PRB success stories – Board built estates to support small town growths – The Draiba Estate

The Draiba Public Rental Board Estate is home to 120 families. Picture: SUPPLIED

Located approximately 1.5km from Levuka Town and neighbour to Draiba Village is the 24 flat-Draiba Public Rental Board Estate. With a total population of approximately 120, the estate is daily managed by Keasi Kalou, the estate caretaker.

The Public Rental Board Housing Estate community officer Sitiveni Tabua said the caretaker was daily assisted by the estate committee comprised of prominent tenants within the estate.

Mr Tabua said 18 out of the 24 tenants worked for the local Pacific Fishing Company Ltd (PAFCO) while the others were retirees with four tenants employed at local businesses.

“The two retirees at the Draiba Estate are doing small business to support their daily expenses.” According to Mr Tabua one of the retirees said it was easier to live at the estate during one’s retirement years.

“You would pick a lemon or a breadfruit and no one will say a word to you. You can see someone pulling cassava and you ask for some and they will wholeheartedly give you. We are all family here,” said the retiree.

“I came to Levuka by chance as my early childhood upbringing from Waila, Nausori was very challenging.

“I started at PAFCO when I was 17 years old and have worked there for more than 30 years. All my life savings, I have invested in my son’s education who is now in NZ and supporting me.

“I am thankful to PRB for providing subsidised housing like this, otherwise I may have to struggle through my working years with my housing needs.”

Mr Tabua shared that there was not much rental housing option there and the cost to build a house was expensive because of transportation costs.

The caretaker, Mr Kalou, stated: “We have a diverse background of tenants here with most of them brought up from one of the islands in the Lomaiviti Province as they consider Levuka their hometown of choice to look for employment. He said some were locals had their villages on the other side of the Ovalau Island and since there were no bus service here, their weekly cost of transportation to town via daily carrier trucks was more expensive than their weekly rent here.

Sharing what Mr Kalou told him about the estate, Mr Tabua said the estate had provided some relief for the people.

According to Mr Kalou, the township of Levuka has a population of approximately 3000 people and is still serene and beautiful looking with its building designs a reflection of the early British Colonial settlers.

Special administrator Levuka, Joanne Rymell, said they had a lot of government workers and others who came to Levuka on work transfer from the mainland Viti Levu and were scrambling to find proper accommodation at Levuka.

Mr Kalou said a school on the island had 23 teachers with only three teachers’ quarters available increasing demand for housing on the island. PRB general manager Timoci Naleba said they were looking into the housing issues that existed in the upcoming urban areas.

Mr Naleba said they would only be able to confirm the exact demand after they conducted a housing survey.

According to Mr Naleba, those rural towns were unattractive for any private housing developer because the material transport cost was something they had to consider when they wanted to construct a building.

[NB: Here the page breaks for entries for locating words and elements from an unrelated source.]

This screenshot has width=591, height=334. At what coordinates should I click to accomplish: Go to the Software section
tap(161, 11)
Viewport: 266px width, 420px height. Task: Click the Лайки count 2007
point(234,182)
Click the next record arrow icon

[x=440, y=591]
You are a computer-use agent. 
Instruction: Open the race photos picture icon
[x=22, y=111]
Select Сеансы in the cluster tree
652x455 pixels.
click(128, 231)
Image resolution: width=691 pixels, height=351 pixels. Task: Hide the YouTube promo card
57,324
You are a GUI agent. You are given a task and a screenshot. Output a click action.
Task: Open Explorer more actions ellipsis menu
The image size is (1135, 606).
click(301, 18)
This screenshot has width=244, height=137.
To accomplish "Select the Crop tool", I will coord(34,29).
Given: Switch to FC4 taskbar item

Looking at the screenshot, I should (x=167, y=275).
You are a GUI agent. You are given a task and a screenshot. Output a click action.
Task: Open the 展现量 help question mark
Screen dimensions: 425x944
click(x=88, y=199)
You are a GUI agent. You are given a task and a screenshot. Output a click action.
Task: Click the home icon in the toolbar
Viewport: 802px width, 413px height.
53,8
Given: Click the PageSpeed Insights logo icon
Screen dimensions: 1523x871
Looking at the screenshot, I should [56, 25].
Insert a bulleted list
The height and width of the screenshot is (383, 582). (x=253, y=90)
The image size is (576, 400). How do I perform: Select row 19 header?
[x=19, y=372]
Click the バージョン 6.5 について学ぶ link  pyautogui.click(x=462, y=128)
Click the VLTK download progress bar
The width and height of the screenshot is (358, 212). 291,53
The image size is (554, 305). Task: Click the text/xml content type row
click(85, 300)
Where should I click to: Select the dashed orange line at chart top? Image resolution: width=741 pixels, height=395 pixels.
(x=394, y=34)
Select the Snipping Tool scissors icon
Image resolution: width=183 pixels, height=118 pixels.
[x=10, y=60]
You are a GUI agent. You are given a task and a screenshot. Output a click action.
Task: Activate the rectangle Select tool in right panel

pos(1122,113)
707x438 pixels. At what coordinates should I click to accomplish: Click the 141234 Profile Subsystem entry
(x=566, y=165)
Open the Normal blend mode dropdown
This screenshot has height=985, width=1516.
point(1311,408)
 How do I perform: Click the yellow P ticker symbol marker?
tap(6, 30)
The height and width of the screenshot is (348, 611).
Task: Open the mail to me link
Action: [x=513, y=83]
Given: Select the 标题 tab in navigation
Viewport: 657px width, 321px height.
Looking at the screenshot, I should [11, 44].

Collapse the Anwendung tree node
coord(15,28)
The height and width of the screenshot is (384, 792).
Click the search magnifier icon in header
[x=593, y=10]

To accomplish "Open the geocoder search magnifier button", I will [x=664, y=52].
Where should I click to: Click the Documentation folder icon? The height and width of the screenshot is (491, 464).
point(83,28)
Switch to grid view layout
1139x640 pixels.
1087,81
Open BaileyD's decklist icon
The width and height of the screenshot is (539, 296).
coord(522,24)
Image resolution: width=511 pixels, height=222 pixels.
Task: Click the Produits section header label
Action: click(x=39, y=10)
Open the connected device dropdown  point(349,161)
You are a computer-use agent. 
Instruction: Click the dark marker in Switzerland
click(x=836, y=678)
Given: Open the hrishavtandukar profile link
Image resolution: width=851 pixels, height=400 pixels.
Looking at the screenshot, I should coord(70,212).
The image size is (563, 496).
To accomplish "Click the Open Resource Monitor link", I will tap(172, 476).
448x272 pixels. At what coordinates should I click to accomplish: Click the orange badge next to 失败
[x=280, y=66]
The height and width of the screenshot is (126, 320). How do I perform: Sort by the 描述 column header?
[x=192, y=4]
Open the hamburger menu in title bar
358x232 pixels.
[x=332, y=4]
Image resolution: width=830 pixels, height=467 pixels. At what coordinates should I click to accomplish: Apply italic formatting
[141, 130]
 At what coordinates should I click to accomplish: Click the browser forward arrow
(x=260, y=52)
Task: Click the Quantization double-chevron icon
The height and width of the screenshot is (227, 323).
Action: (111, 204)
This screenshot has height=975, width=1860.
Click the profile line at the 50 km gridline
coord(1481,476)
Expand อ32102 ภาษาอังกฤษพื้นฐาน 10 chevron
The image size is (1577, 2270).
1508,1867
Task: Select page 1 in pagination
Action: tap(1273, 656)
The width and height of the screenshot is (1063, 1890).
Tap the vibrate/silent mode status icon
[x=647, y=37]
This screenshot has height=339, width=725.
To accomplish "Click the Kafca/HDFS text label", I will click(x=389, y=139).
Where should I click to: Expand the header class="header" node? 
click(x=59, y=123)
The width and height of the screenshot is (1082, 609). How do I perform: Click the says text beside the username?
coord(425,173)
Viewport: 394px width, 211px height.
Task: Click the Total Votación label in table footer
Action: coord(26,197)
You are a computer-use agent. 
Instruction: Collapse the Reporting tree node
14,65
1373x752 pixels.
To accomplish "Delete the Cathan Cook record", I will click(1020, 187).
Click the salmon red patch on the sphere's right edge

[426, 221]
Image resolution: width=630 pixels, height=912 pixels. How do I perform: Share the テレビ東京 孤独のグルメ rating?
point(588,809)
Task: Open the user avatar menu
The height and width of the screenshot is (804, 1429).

He said that would make a building more expensive and possibly still attract a low rental valuation compared with Suva when completed, meaning low return on investment. The current studio flats at Draiba has a weekly rent of $23 and $30 for a one-bedroom flat.

According to the PRB general manager this was probably not the type of rent any private housing developer will look forward to but the availability of housing is vital to the growth of any township, hence the need for PRB to include these housing issues for small township in their future plans.